Our findings that most CMV infection in children occurred before 3.5-month old also suggest that the CMV infection source in children is mainly from mothers or other family members since such young infants rarely contact others in China. The results that one child of the mother with negative anti-CMV IgG was persistently negative for anti-CMV IgG also support the assumption. Indeed, CMV in body fluids, such as breast milk may be associated with the risk and severity of postnatal CMV infection
There are several limitations in the present study. First, we defined the CMV infection in infants based on the dynamic changes of anti-CMV IgG, which was quantitatively tested only using the Dia.Pro test system. Since the dynamic ranges of different IgG ELISAs are highly different, it would have been helpful to compare the results of the Dia.Pro test system with other frequently used ELISA system. However, in our study, the sera from the mother-newborn pairs and longitudinal follow-up were tested in parallel in each assay. Additionally, the inter- and intra- assay variations were well within acceptable limits.
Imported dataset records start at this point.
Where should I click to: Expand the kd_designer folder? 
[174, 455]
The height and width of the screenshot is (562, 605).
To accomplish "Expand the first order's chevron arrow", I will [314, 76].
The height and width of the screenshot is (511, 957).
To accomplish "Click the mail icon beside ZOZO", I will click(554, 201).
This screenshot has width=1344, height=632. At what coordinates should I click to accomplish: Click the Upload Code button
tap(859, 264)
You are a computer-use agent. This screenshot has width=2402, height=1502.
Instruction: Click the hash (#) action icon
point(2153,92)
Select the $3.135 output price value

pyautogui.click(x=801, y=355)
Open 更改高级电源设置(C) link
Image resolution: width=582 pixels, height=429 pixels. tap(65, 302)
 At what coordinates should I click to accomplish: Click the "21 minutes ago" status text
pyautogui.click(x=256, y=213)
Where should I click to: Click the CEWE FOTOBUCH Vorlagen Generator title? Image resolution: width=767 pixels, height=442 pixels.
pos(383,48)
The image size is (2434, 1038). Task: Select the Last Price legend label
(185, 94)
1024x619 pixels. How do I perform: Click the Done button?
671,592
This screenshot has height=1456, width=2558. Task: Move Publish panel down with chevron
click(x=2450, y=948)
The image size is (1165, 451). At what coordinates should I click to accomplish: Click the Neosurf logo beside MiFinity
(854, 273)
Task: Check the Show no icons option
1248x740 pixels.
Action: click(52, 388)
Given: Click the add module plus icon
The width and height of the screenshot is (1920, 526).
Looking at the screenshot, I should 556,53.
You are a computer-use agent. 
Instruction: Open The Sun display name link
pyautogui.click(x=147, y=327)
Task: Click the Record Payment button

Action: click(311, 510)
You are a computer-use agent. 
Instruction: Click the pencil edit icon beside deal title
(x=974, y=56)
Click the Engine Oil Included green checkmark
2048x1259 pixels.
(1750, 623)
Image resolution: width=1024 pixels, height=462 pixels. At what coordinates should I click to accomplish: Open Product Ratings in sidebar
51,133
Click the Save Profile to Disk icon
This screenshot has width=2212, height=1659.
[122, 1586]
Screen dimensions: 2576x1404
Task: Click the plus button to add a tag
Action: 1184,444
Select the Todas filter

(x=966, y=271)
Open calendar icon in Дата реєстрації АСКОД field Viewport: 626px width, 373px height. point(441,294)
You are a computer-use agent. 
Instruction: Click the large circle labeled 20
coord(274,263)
Second, the gold standard for the diagnosis of CMV infection in early life is to detect the virus in urine or saliva by viral culture and/or PCR. As our study was retrospective, we did not have children’s urine or saliva samples and only had children’s serum samples; PCR has relatively lower sensitivity in detecting CMV DNA in serum
. Thus, we did not perform viral culture and PCR to diagnose CMV infection. Third, 13.3% of the infants at the age of 1 month (Table
3) were seroconverted to anti-CMV IgM. It is difficult to ascertain whether these infants were infected postnatally although the anti-CMV IgG levels at 1-month old were lower than in the cord blood. Nevertheless, according to the seroconversion of CMV IgM and IgG, and the dynamic changes of IgG titers (decreasing, followed by increasing) in infants
, we can get the definitive diagnosis of primary CMV infection at least in most of the infants in the present study.
In view of the most CMV infection in children occurred before 3.5-month old, Chinese children may acquire CMV too early to be prevented by vaccination. Therefore, we consider that children, at least in developing countries, should not be the target population for the future licensed vaccine against CMV infection.